Finding a "Count Sequence"

Question

Given a list of integers xs, let:

count :: [Integer] -> Integer -> Integer
count xs n = length . filter (==n) $ xs

count the number of times the integer n occurs in the list.

Now, given a "list" (some sort of array of integers, can be something besides a List) of length n, write a function

countSequence :: [Integer] -> Integer -> Integer -> Integer
countSequence xs n m = [count xs x | x <- [0..m]]

that outputs the "list of counts" (0th index contains number of times 0 occurs in the list, 1st index contains number of times 1 occurs in the list, etc) that has time compleity o(m*n)

The above implementation I've given has complexity O(m*n). In Python (which I'm more familiar with), it's easy to do this in O(m + n) time --- iterate through the list, and each element increment a counter in some other list, which is initialized to be all zeros and length (m+1).

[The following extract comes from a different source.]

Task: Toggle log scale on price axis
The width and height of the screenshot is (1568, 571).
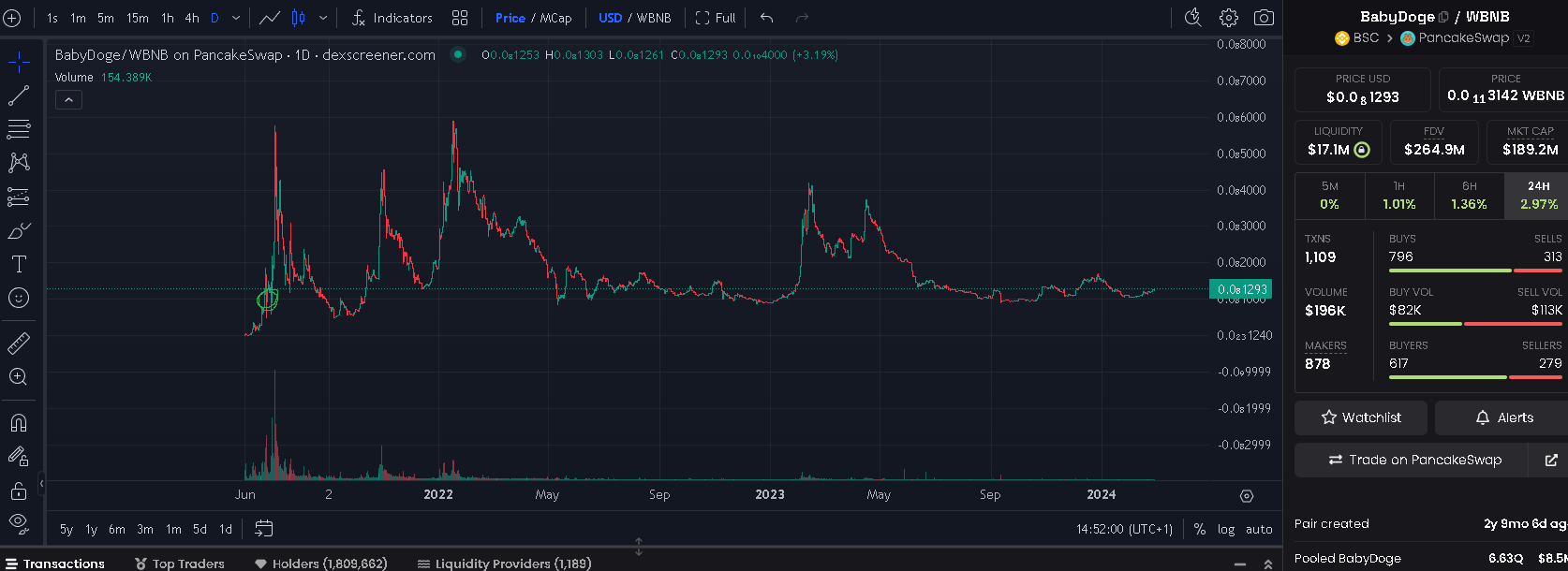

How could I get a better implementation in Haskell? I'd prefer if it wasn't some trivial way to implement the Python solution (such as adding another input to the function to keep the "list of counts" in and then interating through it).

Answer 1

In O(n+m) (sort of, I think, maybe):

import Data.Ix (inRange)
import qualified Data.IntMap.Strict as IM

countSequence m =
  foldl' count IM.empty . filter (inRange (0,m))
    where count a b = IM.insertWith (+) b 1 a

gives

> countSequence 2 [1,2,3,1,2,-1]
fromList [(1,2),(2,2)]

I haven't used n because you also didn't use n and I'm not sure what it's supposed to be. I also moved the list to the last argument to put it in a position to be eta reduced.